Address spaces and memory management

Review of processes

- Process = one or more threads in an address space
- Thread = stream of execution; unit of concurrency
- Address space = memory space that threads use; unit of data

Address space abstraction

- Address space = all the memory data the process can use as it runs. Includes program code, stack, data segment
- Hardware interface (physical reality): one memory of small size, shared between processes
- Application interface (abstraction provided by OS): each process has its own memory, as large as the virtual address space

Illusions provided by address spaces

- Address independence: same numeric address can be used in different address spaces (i.e. different processes), yet remain logically distinct
- Protection: one address space can’t access data in another address space (actually controlled sharing)
- Virtual memory: an address space can be larger than the amount of physical memory on the machines

Uni-programming

1 process runs at a time (viz. one process occupies memory at a time)

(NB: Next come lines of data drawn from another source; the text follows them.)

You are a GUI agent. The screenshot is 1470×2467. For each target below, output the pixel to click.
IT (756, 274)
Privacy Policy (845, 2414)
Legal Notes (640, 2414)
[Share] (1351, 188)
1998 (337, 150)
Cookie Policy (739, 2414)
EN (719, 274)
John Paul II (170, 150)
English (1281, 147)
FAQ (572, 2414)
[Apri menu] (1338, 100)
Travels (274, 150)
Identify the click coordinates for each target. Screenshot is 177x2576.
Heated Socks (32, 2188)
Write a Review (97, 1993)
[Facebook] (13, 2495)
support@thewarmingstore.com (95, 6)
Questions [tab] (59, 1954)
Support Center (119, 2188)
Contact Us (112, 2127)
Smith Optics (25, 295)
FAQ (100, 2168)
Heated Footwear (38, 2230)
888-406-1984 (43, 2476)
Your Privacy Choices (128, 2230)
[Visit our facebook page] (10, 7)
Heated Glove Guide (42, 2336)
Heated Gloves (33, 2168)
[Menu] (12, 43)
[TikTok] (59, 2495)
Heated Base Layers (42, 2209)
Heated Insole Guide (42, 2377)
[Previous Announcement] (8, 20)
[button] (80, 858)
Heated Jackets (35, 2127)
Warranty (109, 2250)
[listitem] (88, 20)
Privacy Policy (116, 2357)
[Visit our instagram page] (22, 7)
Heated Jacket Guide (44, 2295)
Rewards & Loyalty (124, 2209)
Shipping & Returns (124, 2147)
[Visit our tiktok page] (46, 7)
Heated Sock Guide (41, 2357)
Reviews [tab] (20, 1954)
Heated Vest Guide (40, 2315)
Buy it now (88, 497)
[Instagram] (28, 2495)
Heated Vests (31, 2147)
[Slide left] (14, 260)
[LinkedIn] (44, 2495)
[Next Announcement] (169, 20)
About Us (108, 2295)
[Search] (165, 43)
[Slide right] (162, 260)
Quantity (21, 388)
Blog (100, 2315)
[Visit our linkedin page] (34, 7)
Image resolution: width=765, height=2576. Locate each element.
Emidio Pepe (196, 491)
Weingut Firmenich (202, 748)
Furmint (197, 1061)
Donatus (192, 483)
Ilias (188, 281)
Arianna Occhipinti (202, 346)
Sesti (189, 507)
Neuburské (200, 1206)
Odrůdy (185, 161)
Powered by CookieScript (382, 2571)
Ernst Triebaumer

Always load process into the same spot in memory (and reserve some space for the OS)

fffff (high memory)

.   .   . operating system

80000
7ffff

.   .   . user process

00000 (low memory)

Achieves address independence by always loading process into same physical memory location

Problems with uni-programming?
Multi-programming and address translation

Multi-programming: more than 1 process is in memory at a time

- Need to support address translation
- Need to support protection

Must translate addresses issued by a process so they don’t conflict with addresses issues by other processes

- Static address translation: translate addresses before execution (translation remains constant during execution)
- Dynamic address translation: translate addresses during execution (translation may change during execution)

Is it possible to run two processes at the same time (both are in memory) and provide address independence with only static address translation?

Does this achieve the other address space abstractions?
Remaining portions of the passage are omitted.